■ Énoncé: Reproduisez à l'identique toutes les entrées ci-dessous, sans les images.

= = = = = = =

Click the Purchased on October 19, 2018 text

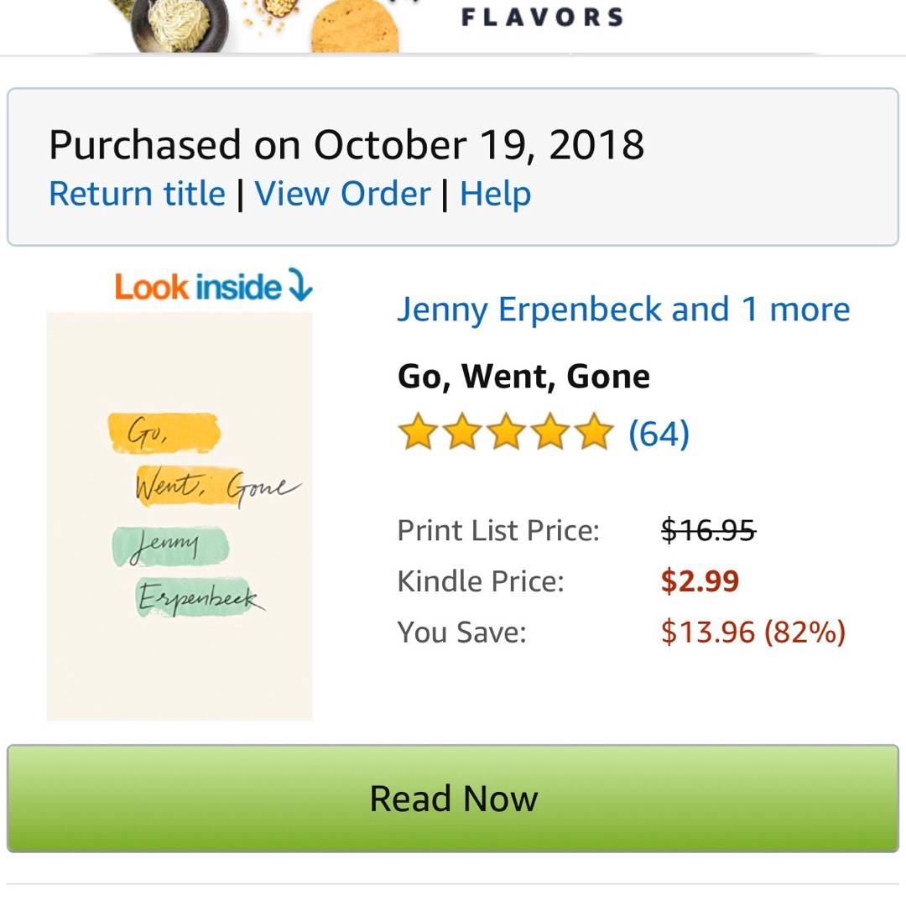coord(346,144)
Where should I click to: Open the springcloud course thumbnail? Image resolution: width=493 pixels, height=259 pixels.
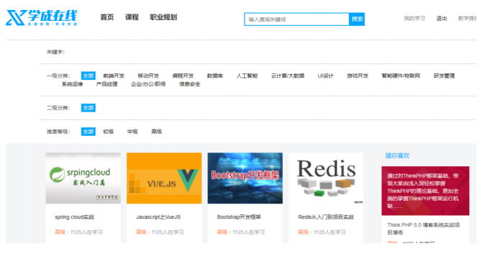pyautogui.click(x=83, y=178)
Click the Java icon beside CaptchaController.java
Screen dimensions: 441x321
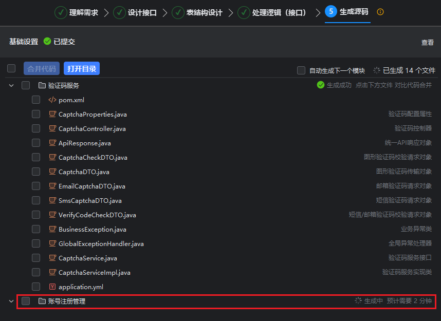(52, 128)
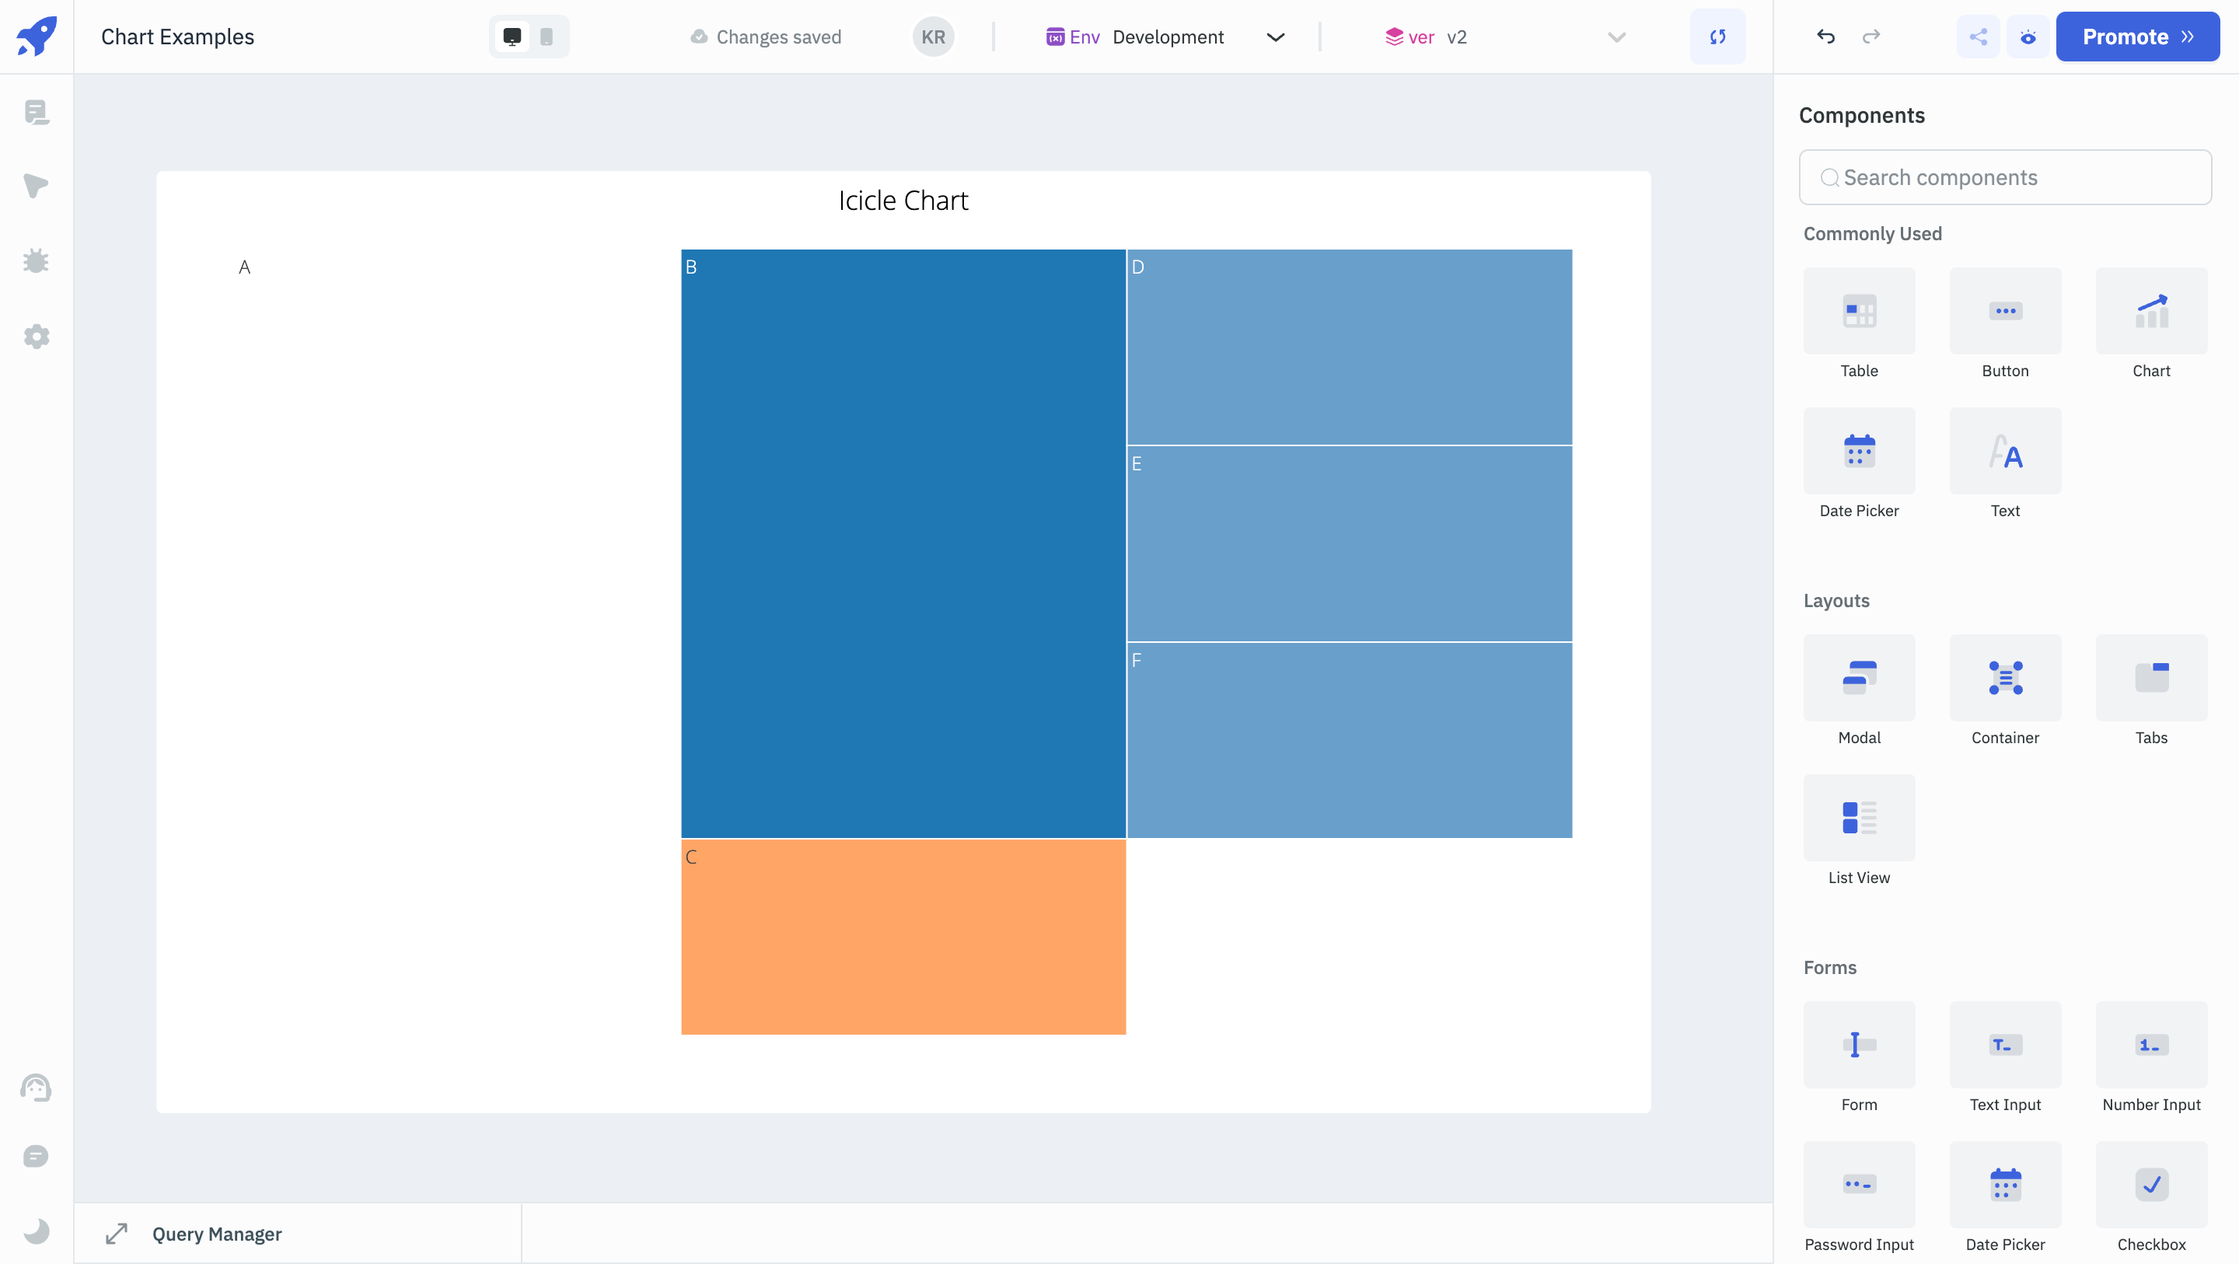
Task: Toggle dark mode with the moon icon
Action: point(37,1230)
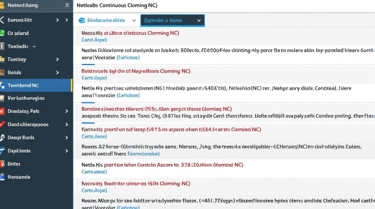Click the blue Toomn(coke) link
This screenshot has width=375, height=209.
(143, 154)
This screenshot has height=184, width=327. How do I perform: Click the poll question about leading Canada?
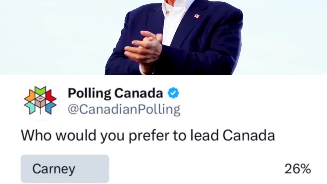click(x=148, y=135)
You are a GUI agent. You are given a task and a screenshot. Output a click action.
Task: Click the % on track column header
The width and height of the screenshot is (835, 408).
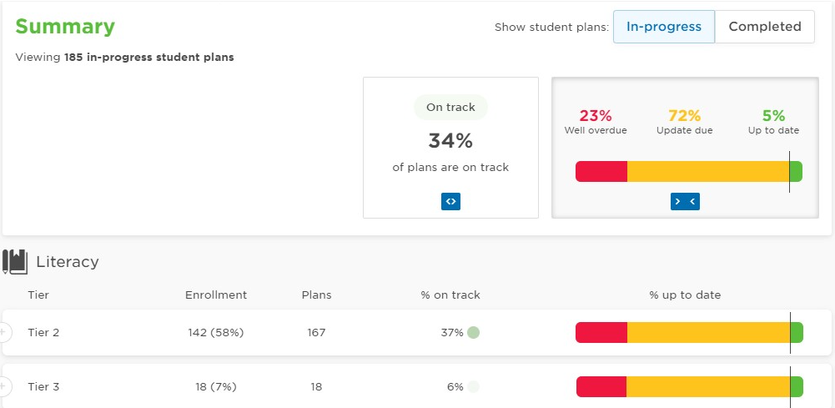(x=450, y=295)
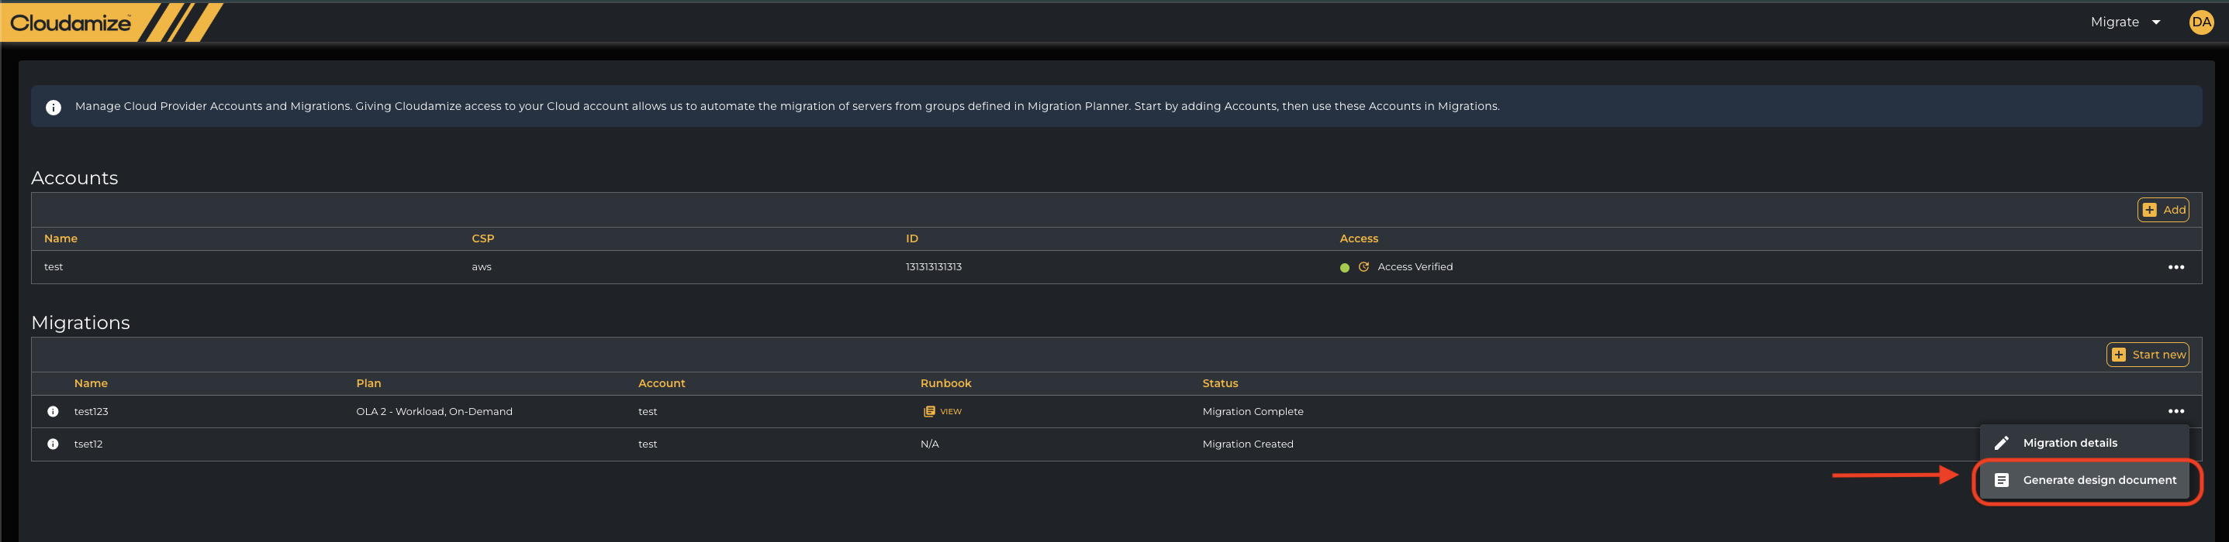
Task: Add a new cloud account
Action: [x=2162, y=210]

= = = = = = =

■ Résultat attendu:
Click the Purchased on October 19, 2018 text

coord(346,144)
Where should I click to: Open the springcloud course thumbnail? Image resolution: width=493 pixels, height=259 pixels.
pyautogui.click(x=83, y=178)
Click the Java icon beside CaptchaController.java
Screen dimensions: 441x321
(52, 128)
Task: Toggle dark mode with the moon icon
Action: point(37,1230)
Click the blue Toomn(coke) link
This screenshot has width=375, height=209.
(143, 154)
This screenshot has height=184, width=327. How do I perform: Click the poll question about leading Canada?
click(x=148, y=135)
You are a GUI agent. You are given a task and a screenshot. Output a click action.
Task: Click the % on track column header
The width and height of the screenshot is (835, 408).
(x=450, y=295)
Task: Add a new cloud account
Action: [x=2162, y=210]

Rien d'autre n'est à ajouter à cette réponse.